Westerfeld’s writing is probably a bit more youth-oriented than most adults will want from that premise, but that doesn’t stop him from delivering a complex, wildly imaginative narrative full of high concepts with a vague relationship to our own World War I. Adults will enjoy it, but if you happen to have a kid between 9 and 13, please give them a copy of this instead of The Hunger Games.
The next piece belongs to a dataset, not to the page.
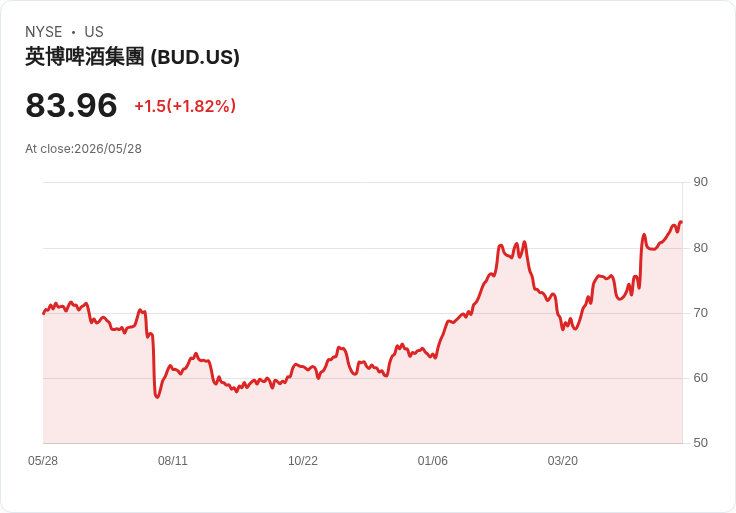The height and width of the screenshot is (513, 736).
Task: Select the 08/11 date axis label
Action: 173,461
Chance it Will Scratch Your Potter Itch: Mild. It’s got nothing to do with magic, but, as with Incarceron, it’s absolutely a unique setting and story.Who Owns the Film Rights: No one as far as I can tell, which is stupid. Leviathan would make for a helluva animated film. Just check out the book’s trailer to get a taste of what you’re missing out on:
"The Spook’s Apprentice" by Joseph Delaney
Note: This series has a silly amount of titles. The series itself is called The Wardstone Chronicles, in America its first entry in it is called The Last Apprentice: Revenge of the Witch, and the movie is actually called The Seventh Son (a change that was no doubt made to distance any assumed association with The Sorcerer’s Apprentice, which floundered at the box office).
As with Incarceron, I haven’t actually read any of The Wardstone Chronicles, but it’s now at the top of my always growing "To Read" pile. It’s about a young teenage boy in the 1700s who, because he is the seventh son of a seventh son, is able to see all manner of otherwise ethereal beasties like ghosts and boggarts. He then takes an apprenticeship under the local spook and learns how to kill all the supernatural baddies that threaten his town and are under the control of an evil queen.
A film adaptation is currently in the casting stages, with Jeff Bridges set to play The Spook, while Ben Barnes is locked down as his apprentice (I guess they’re aging the character quite a bit). Julianne Moore is attached to play the queen. And if that cast isn’t enticing enough on its own, the film is being produced by Warner Bros. and Legendary Pictures, the Thomas Tull-led team that has given the world Nolan’s Batman trilogy.
Chance it Will Scratch Your Potter Itch: High. The series, which currently has 8 books under its belt, has both a critical and fan following thanks to Delaney’s dark(er) fantasy sensiblities.Who Owns the Film Rights: Warner Bros./Legendary Pictures.